══ SOURCE PASSAGE ══
Sunday, November 18, 2007

The Cupboard is Bare Pizza

Saturday, November 17, 2008

One really nice thing about having frozen pizza dough on hand is that you almost always have a few things on hand that you can put on top of a crust, and, after it's been baked on high heat on top of a pizza stone for five or ten minutes, it doesn't look like a meal born of desperation. Well, more like laziness actually.
I had fallen behind in my novel writing, what with book club and a fundraiser that I felt that I had to go to, and work, of course, which always seems to get in the way of my projects.
I took the pizza dough out of the freezer in the morning and figured I'd go grocery shopping later. At dinner time, I was still trying to get up to 33,000 words, so I just looked around to see what I had. It turned out that I had onions, a few olives, sun-dried tomatoes, some wilty-looking basil, and Monterey Jack and Parmesan cheeses. Peter Reinhart recommends no more than three or four ingredients atop a pizza, and he's probably right. I may have had more weight than I should have asked this thin crust to hold, but I don't know what I would have taken off. I caramelized the onions, chopped the olives and tomatoes, chiffonaded the basil, and grated the cheeses--you can do all that in the time that it takes for the oven to get up to 550. Put together a salad and pour some wine while the pizza bakes and hey presto! Dinner is served.
═══
══ GIVEN INFORMATION ══
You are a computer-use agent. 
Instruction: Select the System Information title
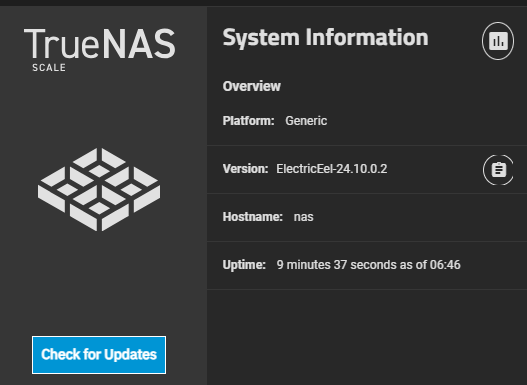point(325,38)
═══
- **TASK SET**:
1. In the pizza post, update the passage that begins at the words "Saturday, November 17, 2008" and stops after "of my projects.", changing "pizza stone" to "baking steel".
2. According to the pizza post, what is the most ingredients Peter Reinhart recommends putting on a pizza?
The listing has no connection to the pizza post.

- **RESPONSES IN ORDER**:
1.
Saturday, November 17, 2008

One really nice thing about having frozen pizza dough on hand is that you almost always have a few things on hand that you can put on top of a crust, and, after it's been baked on high heat on top of a baking steel for five or ten minutes, it doesn't look like a meal born of desperation. Well, more like laziness actually.
I had fallen behind in my novel writing, what with book club and a fundraiser that I felt that I had to go to, and work, of course, which always seems to get in the way of my projects.

2. No more than three or four.